Os investidores voltam a assumir uma postura mais conservadora nesta quarta-feira, na expectativa pelo alongamento do prazo sobre o teto da dívida norte-americana até meados de maio. Com isso, a Bovespa repete o movimento que vem sendo a tônica dos últimos pregões e adota novamente um comportamento lateral. Porém, o ligeiro viés negativo exibido pelos índices futuros em Nova York devem ser replicados na abertura dos negócios locais.

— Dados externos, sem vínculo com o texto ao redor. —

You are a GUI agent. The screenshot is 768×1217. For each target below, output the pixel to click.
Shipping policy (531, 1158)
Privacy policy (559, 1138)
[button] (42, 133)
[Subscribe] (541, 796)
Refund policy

Às 10h05, o Ibovespa caía 0,13%, aos 61.614,25 pontos, enquanto, em Wall Street, o futuro do S&P 500 cedia 0,07%. Já o Nasdaq 100 futuro subia 0,16%, embalado pelos resultados trimestrais de Google e IBM. Os índices acionários seguem buscando uma acomodação, a despeito de um quadro mais propício e menos estressante aos ativos de risco, diante dos sólidos resultados da atual temporada de balanços e da perspectiva de alguma resolução do endividamento dos Estados Unidos.

Nesta quarta-feira deve acontecer na Câmara dos Representantes a votação do projeto republicano que estende até 19 de maio o teto da dívida norte-americana. Na agenda de indicadores, será divulgado, às 12 horas, o índice de preços de moradias em novembro e, às 19h30, é a vez dos estoques semanais de petróleo bruto e derivados no país.

Já no Brasil, o IBGE anunciou uma aceleração do indicador visto como uma prévia da inflação oficial do País. O IPCA-15 subiu 0,88% em janeiro, após avançar 0,69% em dezembro. O resultado ficou acima do teto do intervalo das estimativas coletadas pelo AE Projeções, de 0,86%, e eleva as incertezas quanto ao cenário para a alta dos preços no Brasil.

Isso aumenta as preocupações quanto ao eventual anúncio de aumento de combustíveis, a fim de aliviar o caixa de Petrobras. Fontes disseram que a estatal petrolífera ultrapassou a barreira que é usada como referência por agências de classificação de risco, o que acende a luz amarela sobre o endividamento da companhia.

Em meio às críticas feitas ao governo sobre a atividade lenta e a inflação alta, a presidente Dilma Rousseff faz um pronunciamento em rede nacional de rádio e televisão nesta noite, para reiterar a decisão do governo de reduzir em 16,2% a conta de luz dos consumidores residenciais e em até 28% o custo para as empresas, a partir de fevereiro.